Solid fusion was achieved in all cases despite the presence of metabolic bone disease (in one patient with Hurler’s disease), initial instability (cases 1 and 2) or significant bone deficiency (case 3). No adverse reactions related to BMP application such as swelling, ectopic ossification, spinal canal or neuroforaminal encroachment were observed.

The study was limited by the fact that there was no control group, which at revision surgery received autologous bone grafting only and it was not possible to prove how bone fusion without BMP would be.

Conclusions

Recombinant human BMP-2 should be considered as viable option to achieve spinal fusion in children with compromised bone healing due to congenital, local or systemic conditions. With regard to the concerns of theoretical side effects and the limited experience, the general use of BMP-2 in immature patients is not recommended.
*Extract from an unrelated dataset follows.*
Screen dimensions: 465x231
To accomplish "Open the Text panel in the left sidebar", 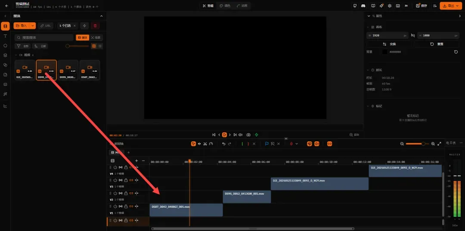I will click(5, 36).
Larger series and long-term data are needed to define the modalities for clinical use in terms of indications and safety. Guidelines for age, weight and level dependent dosage of rhBMP-2 in the pediatric population are yet to be determined.

The results suggest a role for the use of rhBMP-2 to promote fusion in selected cases in the pediatric spine surgery.

Acknowledgments

Conflict of interest statement None of the authors has any potential conflict of interest.